Who would of thought that Fulham would one day owe one of its most unique buildings to the chaps at the North Thames Gas Board (who would later change their name to British Gas)?
Whereas many corporate buildings are designed to communicate their occupant’s power and sway over the landscape (*cough* Shell Centre *cough*), the Piper building was designed, if not to blend into its surrounding landscape, then certainly to compliment it and live in harmony. The Architects Journal describes the birth of the Piper Building as a functionally led piece of architecture: “The North Thames Gas Board built a 23,225 m2 development here in 1959-62, with engineer Brobowski & Partners as lead designer. It consisted of a T-shaped, six-storey block accompanied by a series of lower blocks intended to house heavy technical equipment.”
Situated at the Southern end of Peterborough Road, the building is sandwiched between New King’s Road and the warehouses and industrial areas along the river, which certainly influenced its unique design. Using innovative concrete construction, the Piper Building stood out to both the trained, and untrained eye; but in commissioning renowned British artist, John Piper, to cover the building in murals, the North Thames Gas Board ensured that the building would have a legacy long after they vacated in the mid-80’s.
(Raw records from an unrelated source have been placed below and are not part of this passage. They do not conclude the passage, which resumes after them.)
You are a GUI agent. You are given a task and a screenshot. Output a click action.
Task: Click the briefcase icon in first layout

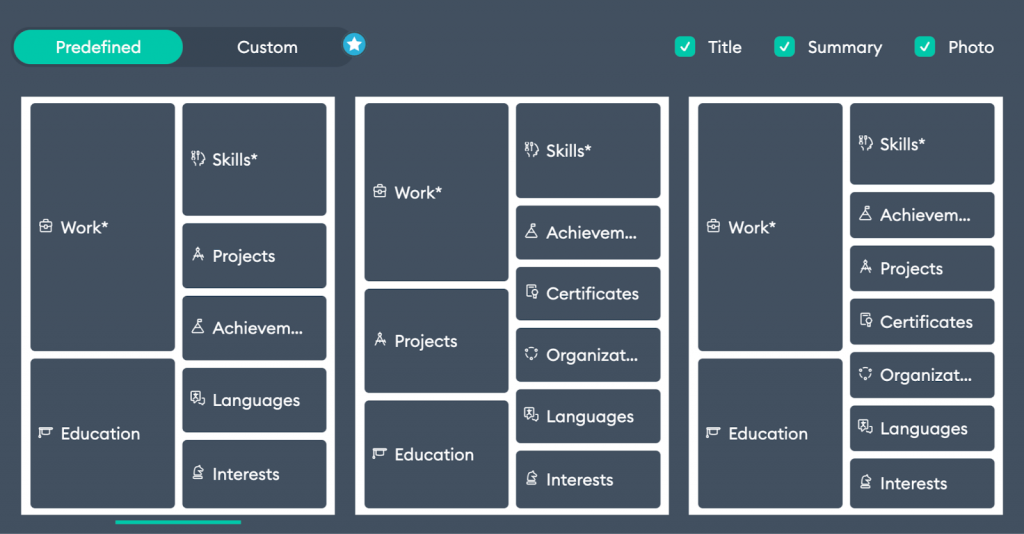45,227
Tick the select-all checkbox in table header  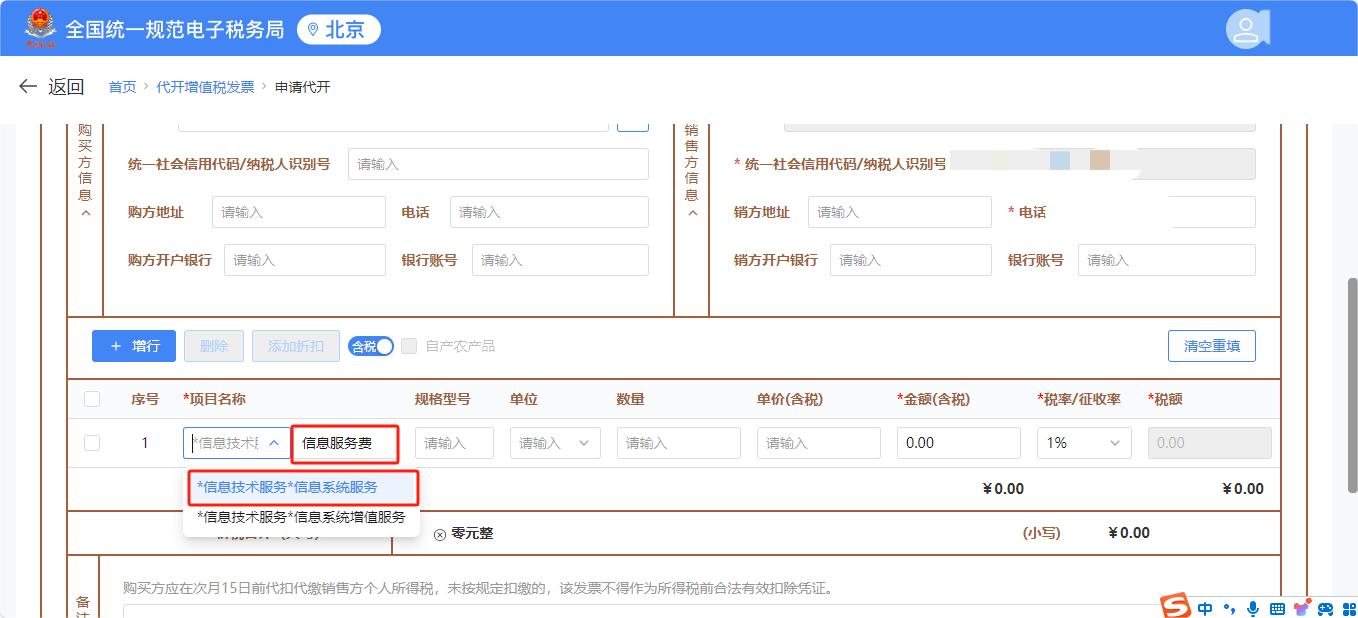(x=92, y=399)
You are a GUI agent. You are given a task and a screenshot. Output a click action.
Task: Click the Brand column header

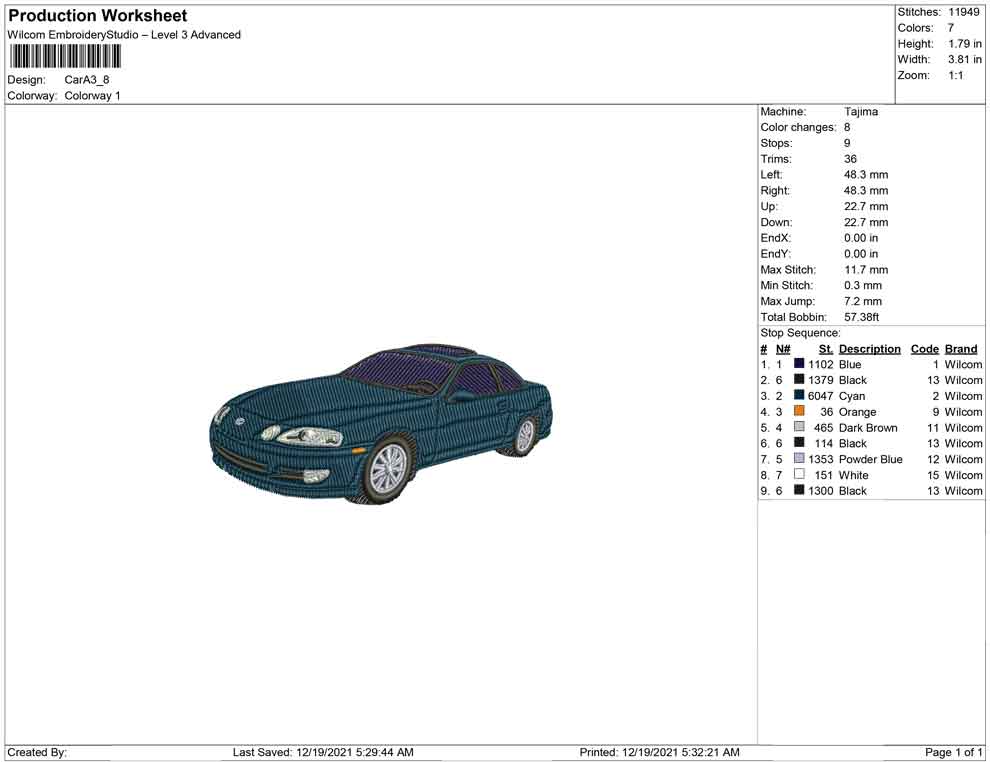point(960,348)
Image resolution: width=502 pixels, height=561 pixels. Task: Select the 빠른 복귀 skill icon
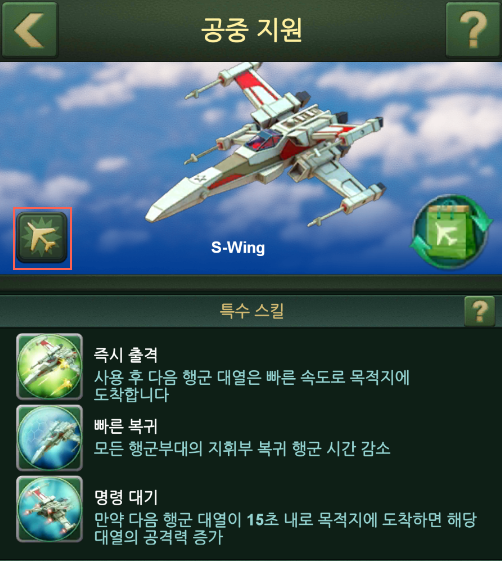click(49, 438)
Piper was a painter, printmaker, set designer and stained-glass window maker of some repute. Inspired by the British landscape, his work appeared on numerous different canvases, from screen-prints and photography, to book jackets, fabrics, ceramics, and whole buildings. He also collaborated with beloved British poet, John Betjeman on his guides to the counties of Great Britain. Piper was commissioned by NTGB to create giant murals illustrating a theme of ‘The Spirit Of Energy’. Constructed from fibreglass, the swirling, colour-ful patterns occupy 76 m2 and still stand today.
When the building was vacated, there was a period where it looked like the demolition teams might be called in, but luckily for the Piper Building and the residents who now call it home, commercial developer Crispin Kelly recognised its potential, and, with the help of architectural practice Lifschutz Davidson, turned the main block into 70 apartments.
Although the building only covers five floors, each is double-height, which ensures it feels fantastically spacious. Lifschutz Davidson, who worked on the OXO tower down river, ensured that Piper’s work has been referenced throughout. And nowhere is this more apparent than in the light steel balconies which are all equipped with trademark ‘John Piper yellow’ electric sun blinds.
The apartments themselves were sold as blank canvases (another nod to Piper, perhaps?) that allowed owners to reshape and design them as they please. Ron Arad and Seth Stein have both designed apartments of various sizes, and In 2003 Architect Pierre d’Avoine was commissioned to design two modular rooftop apartments that were added to the main building above the common area stair and lift shafts.
Another, truly unique element to the Piper Building, is that it boasts a 2,000 sq ft gallery space which has been initiated by residents. A community space, the gallery is open to residents and guests by appointment. The Piper Building has already been many things, and it continues to evolve and grow a well deserved reputation as a mid-century icon, quietly overlooking the banks of the Thames in Southwest London.